Hace una semana y un día, exactamente, que mi vecino el pobre Mateo (en el centro de la foto) veía cómo, mientras desayunaba, se inundaba su casa. También la mía, sólo que yo no lo veía porque ya no estaba allí.

Así que esta fue la escena que vi cuando llegué al lugar de los hechos. Sí amigos, ya que se había inundado mi casa, preferí fotografiar la de mi vecino; la escena era mucho más emocionante.

Os cuento por qué. No me sentía con ganas de andar achicando agua de mi cuarto hasta que el nivel del río bajara, por eso de la teoría de los vasos comunicantes (http://es.wikipedia.org/wiki/Vasos_comunicantes).

Por suerte, ni ayer ni hoy nos hemos despertado inundados, y además la inundación sirvió para que limpiaran el tanque de agua. De verdad, cuando el agua que sale del grifo es marrón uno puede pensar que alguna sirena del río ha decidido ser considerada con los humanos y darles chocolate. Yo tiendo a pensar que lo que en realidad sucede es que el río baja cargado de tierra y otras cosas que es mejor no beber.

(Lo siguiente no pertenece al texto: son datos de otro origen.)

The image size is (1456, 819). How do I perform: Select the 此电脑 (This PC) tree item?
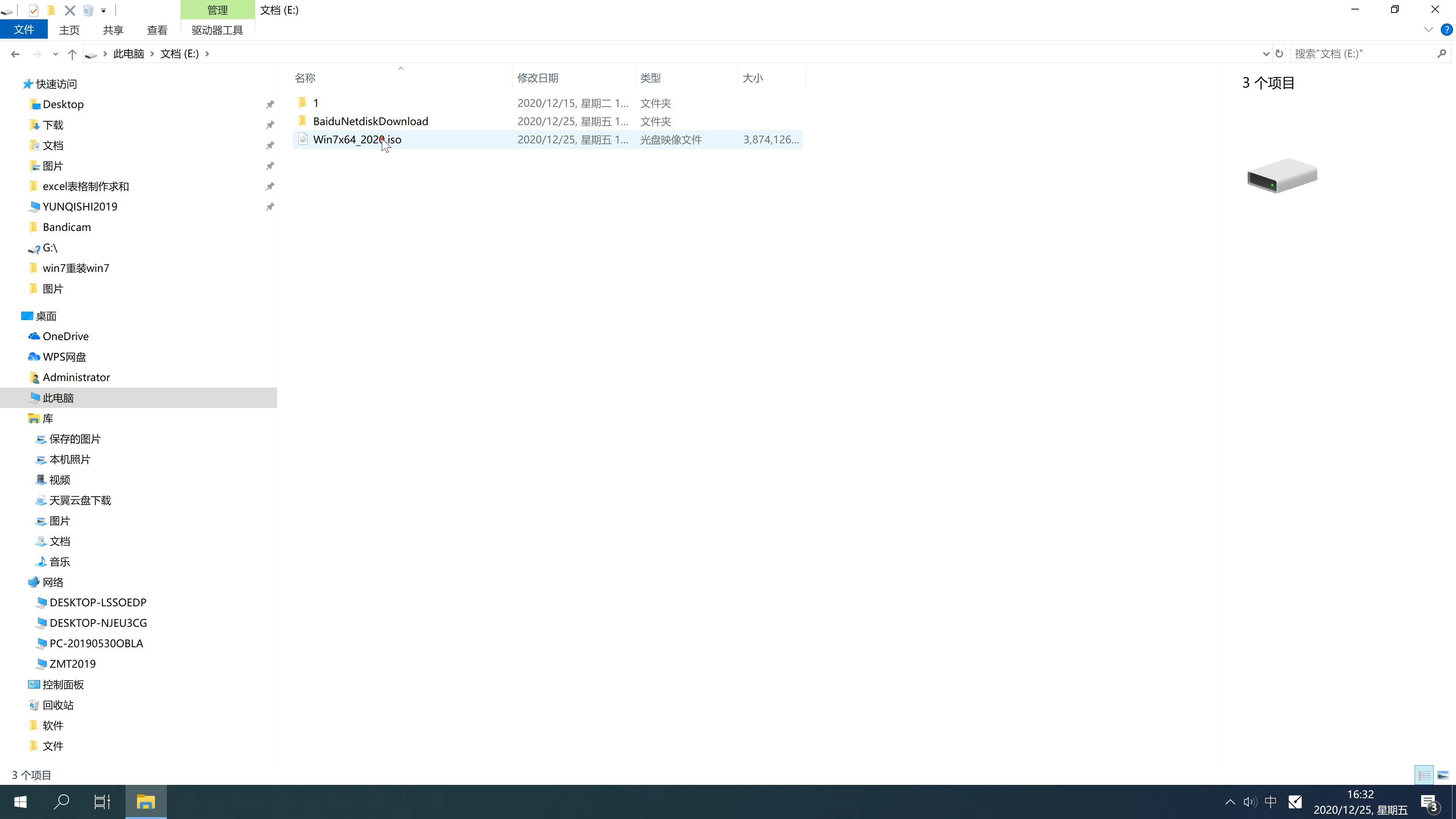[x=58, y=397]
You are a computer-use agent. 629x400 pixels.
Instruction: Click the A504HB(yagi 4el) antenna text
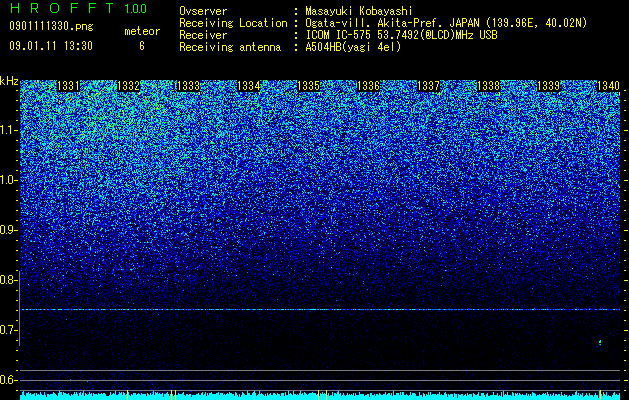[x=353, y=47]
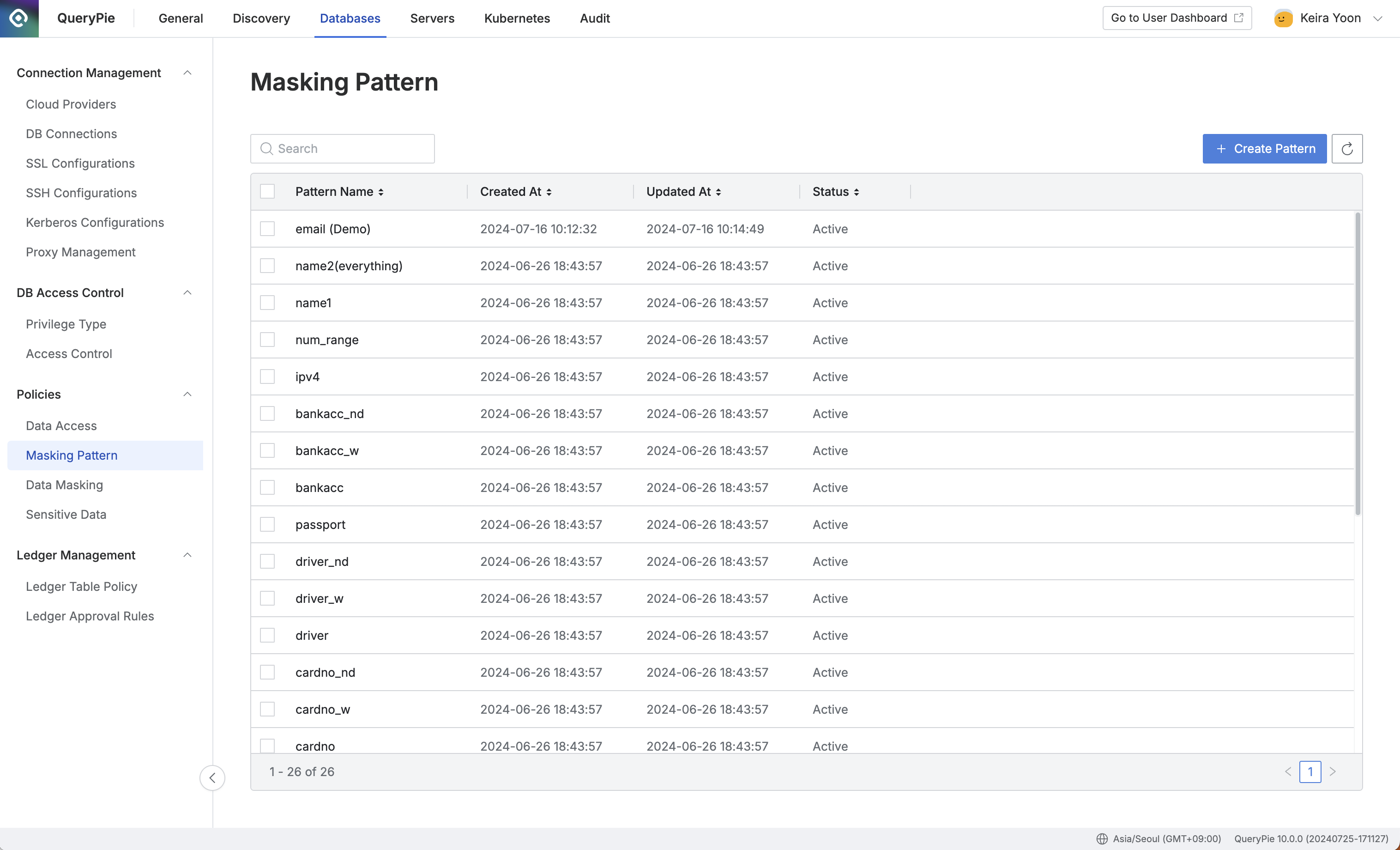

Y a pesar de que podamos reírnos con lo que sucede,queno es para menos, pensad que ese agua marrón es la que beben aquí. Y luego que hay desnutrición. Y diarreas. Y sistemas inmunológicos débiles que no aguantan una gripe. Y un largo et cétera.

Sed felices, y no olvidéis a la selva amazónica, como sí hacen sus gobiernos.